Detection Mode

Control how policies are evaluated — exact keyword matching or semantic NLI analysis.

Every policy in Palveron carries a detection mode that decides how the verify engine evaluates the rule. Pick the right mode and policies get faster, more accurate, and easier to debug.

The three modes

Mode	How it works	Speed	Best for
Exact Match	Regex + Aho-Corasick keyword matching	~1-3 ms	PII, IBANs, credit cards, blocked phrases — structured data with predictable patterns
Semantic	NLI neural inference against the rule's intent	~20-40 ms	Paraphrased intent, off-topic detection, toxicity — fuzzy categories
Auto (default)	Palveron classifies the rule and picks the right mode	depends on choice	Most policies — let the engine decide

The headline trade-off: Exact is faster (regex). Semantic is smarter (NLI neural inference). Auto picks the best fit.

How Auto-classification works

AUTO is the default for new policies. When a policy is saved, the engine runs a one-time classification on the neural instruction:

Tokenize the instruction.
Compute features — keyword density, regex patterns, intent verbs ("block", "mask"), entity references.
Classify into EXACT or SEMANTIC.
Cache the decision; re-evaluate only when the instruction changes.

Rules with phrases like "Block any prompt containing credit card numbers or IBANs" classify as EXACT — the entities are well-defined structured data.

Rules with phrases like "Block any attempt to extract trade secrets about our pricing strategy" classify as SEMANTIC — "trade secret" and "pricing strategy" are intent-level signals that paraphrase easily.

Manual override — the three-card selector

In the Policy Editor, click the Detection mode field to reveal three cards:

Card	Pick when
Auto	You're not sure — let Palveron decide and adjust later if needed
Exact Match	The rule is about structured data (PII, IBANs, codes, keywords) — you want the speed and lowest false-positive rate
Semantic	The rule is about intent, off-topic, paraphrased risks — you need the NLI engine's understanding

The selected card sticks until you change it. Re-saving the policy with AUTO re-runs the classifier.

When the policy editor detects a mismatch between your detection mode and the rule's content, it surfaces a banner:

"This rule mentions 'trade secrets' and 'pricing strategy' — usually a semantic concept. Switch to Semantic detection?"

Three triggers fire the banner:

Exact + intent verbs in the rule ("any attempt to...", "manipulate", "extract") → suggests Semantic.
Semantic + structured entities ("credit card", "IBAN", "SSN" with no surrounding fuzzy intent) → suggests Exact.
Auto + tier mismatch — AUTO on Community tier (which only supports Exact) → suggests Exact.

Dismiss the banner to suppress it for the current edit.
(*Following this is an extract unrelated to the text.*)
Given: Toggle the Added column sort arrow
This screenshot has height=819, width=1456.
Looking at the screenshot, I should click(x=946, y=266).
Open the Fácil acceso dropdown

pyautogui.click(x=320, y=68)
It will return if you change the rule and the trigger still applies.

Tier availability

Tier	Available modes
Community	Exact Match only
Pro	Exact Match + Semantic
Business / Enterprise	All three (Auto / Exact Match / Semantic)

AUTO is silently treated as EXACT on Community projects — the banner surfaces this so you're not surprised.

matchDetails in the Trace Explorer

When a policy fires, the trace's match_details field shows what specifically triggered the decision. The values map back to the detection mode that owned the match:

`match_details.type`	Source	Detection mode
`keyword_match`	Regex / Aho-Corasick	Exact Match
`entity_detection`	NGE NER (e.g. `SSN`, `EMAIL`)	Exact Match (NGE deterministic)
`tool_call`	MCP tool name + agent	n/a (policy is on the tool, not content)
`rate_pattern`	Per-agent burst signal	n/a
`semantic_similarity`	NLI similarity ≥ threshold	Semantic

A single trace can carry multiple match types — when a Semantic policy fires on a prompt that also hits an Exact policy, both rows appear, and the Trace Explorer's filter lets you slice by either.

When to use which mode

Pick Exact Match when…

The rule names specific PII types (SSN, IBAN, email, phone, credit card)
You're blocking on keyword lists (internal codenames, blocked product references, forbidden phrases)
You want sub-5 ms decisions even at scale
Low false-positive tolerance — the prompt either matches the regex or it doesn't

Pick Semantic when…

The rule is about intent ("attempt to extract", "manipulate", "discuss our internal strategy")
The rule needs to catch paraphrases ("delete the database" vs. "drop the schema" vs. "wipe production")
You have an off-topic policy (anything outside a defined scope)
Toxicity, harassment, or sentiment detection

Stay on Auto when…

The policy is new and you don't yet have ground truth on what works
The rule mixes structured and intent components — let the engine pick
You're rolling out 10+ policies and don't want to set the mode for each one manually

Exact Match is faster (regex). Semantic is smarter (NLI neural inference). Auto picks the best fit. When you're not sure, leave it on Auto and inspect the first few traces — the Trace Explorer shows which mode actually ran, so you can correct course quickly.